It is preferred that the amplifier element is a MOSFET transistor, the first terminal of the amplifier element is a gate, the second terminal thereof is a drain, and the third terminal thereof is a source.

It is also preferred that the variable gain amplifier further comprises a second amplifier circuit, including: first and second amplifier elements each having a first terminal, a second terminal and a third terminal, wherein the amount and direction of current of each of the first and second amplifier elements, which flows from the second terminal to the third terminal, are varied based on the amount of a voltage applied to the first terminal; first and second load resistors each connected between the second terminal of each of the first and second amplifier elements and a first power supply; first and second current sources connected to the third terminals of the first and second amplifier elements, respectively; a source degeneration variable resistor connected between the third terminals of the first and second amplifier elements; and a load degeneration variable resistor connected between the second terminals of the first and second amplifier elements, wherein the first terminal of the first amplifier element is connected to the output terminal of the variable gain amplifier, the first terminal of the second amplifier element is grounded, and the second terminals of the first and second amplifier elements form second negative(−) and positive(+) output terminals, respectively.

It is preferred that the variable gain amplifier further comprises a third amplifier circuit, including: first and second amplifier elements each having a first terminal, a second terminal and a third terminal, wherein the amount and direction of current of each of the first and second amplifier elements, which flows from the second terminal to the third terminal, are varied based on the amount of a voltage applied to the first terminal; first and second load resistors each connected between the second terminal of each of the first and second amplifier elements and a first power supply; first and second current sources connected to the third terminals of the first and second amplifier elements, respectively; and a source degeneration variable resistor connected between the third terminals of the first and second amplifier elements, wherein the first terminals of the first and second amplifier elements are connected to the second negative(−) and positive(+) output terminals, respectively, and the second terminals of the first and second amplifier elements form third negative(−) and positive(+) output terminals, respectively.

DETAILED DESCRIPTION OF THE PREFERRED EMBODIMENT

A variable gain amplifier according to the present invention employs a MOSFET transistor amplifier.
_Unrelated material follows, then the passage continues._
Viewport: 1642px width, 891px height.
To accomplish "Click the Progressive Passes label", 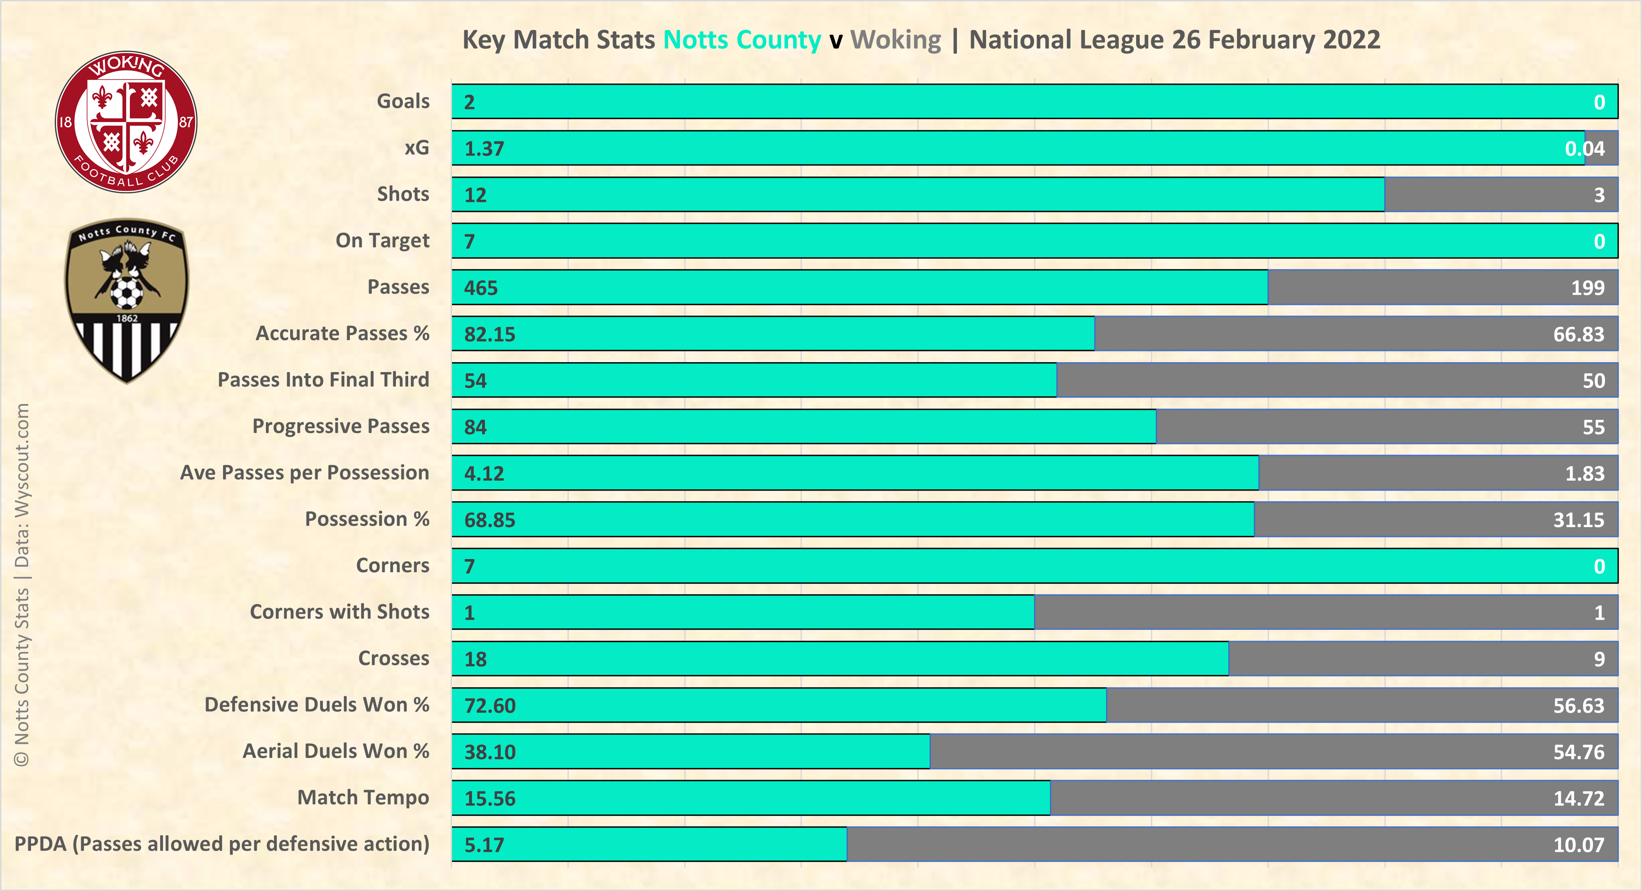I will tap(340, 426).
The amplifier has a gate, a source and a drain. The MOSFET transistor has a property that the amount and direction of current flowing from its source to its drain, and vice versa are decided depending on the amount and polarity of a voltage applied to its gate. Such an amplifier may involve a bipolar junction transistor (BJT), a junction field effect transistor (JFET), a metal oxide semiconductor field effect transistor (MOSFET), a metal semiconductor field effect transistor (MESFET), and so on.

Furthermore, most of these amplifiers utilize two complementary devices that are complementary each other, i.e., a first complementary device, for example, an N type MOSFET, and a second complementary device, for example, a P type MOSFET. The first complementary device and the second complementary device have a property that the amount and direction of current flowing from their sources Ns and Ps to its drains Nd and Pd, and vice versa are decided depending on the amount and polarity of a voltage applied to its gates Ng and Pg.

It is said that the MOSFET Of the mentioned amplifiers has the least difference in characteristics between complementary devices of the same specification. It is thus preferred that the MOSFET is used. In view of the above, description on MOSFET only will be given in the present context. It is, however, to be noted that the spirit of the present invention can be applied to all devices that operate complementarily as well as MOSFETs. Furthermore, those skilled in the art will appreciate that the concept of the present invention can be applied to a P type MOSFET although an N type MOSFET is described in the present specification.

FIG. 1is a block diagram schematically showing the configuration of the variable gain amplifier according to one embodiment of the present invention.

As shown inFIG. 1, the variable gain amplifier according to one embodiment of the present invention includes first, second and third amplifier units101,103and105. First, second and third control signals Vc1, Vc2and Vc3are applied to the first, second and third amplifier units101,103and105, respectively. A gain of each amplifier unit is controlled by each control signal.

In the variable gain amplifier according to one embodiment of the present invention, the first amplifier unit101is constructed to operate in a high gain mode or a low gain mode depending on the first control signal Vc1applied thereto. In other words, if an amplification operation of a high gain is needed since a voltage level of a received signal is low, the first amplifier unit101supports a high gain mode operation. Meanwhile, if the linearity of a signal is critical since a voltage level of a received signal is high, the first amplifier unit101supports a low gain mode operation. The high gain mode and the low gain mode are determined by the first control signal Vc1applied thereto.

The second amplifier unit103consists of a differential amplifier circuit, and functions to amplify a voltage difference between an output voltage of the first amplifier unit101and a ground voltage with a given gain. A gain of the second amplifier unit103is determined by the second control signal Vc2.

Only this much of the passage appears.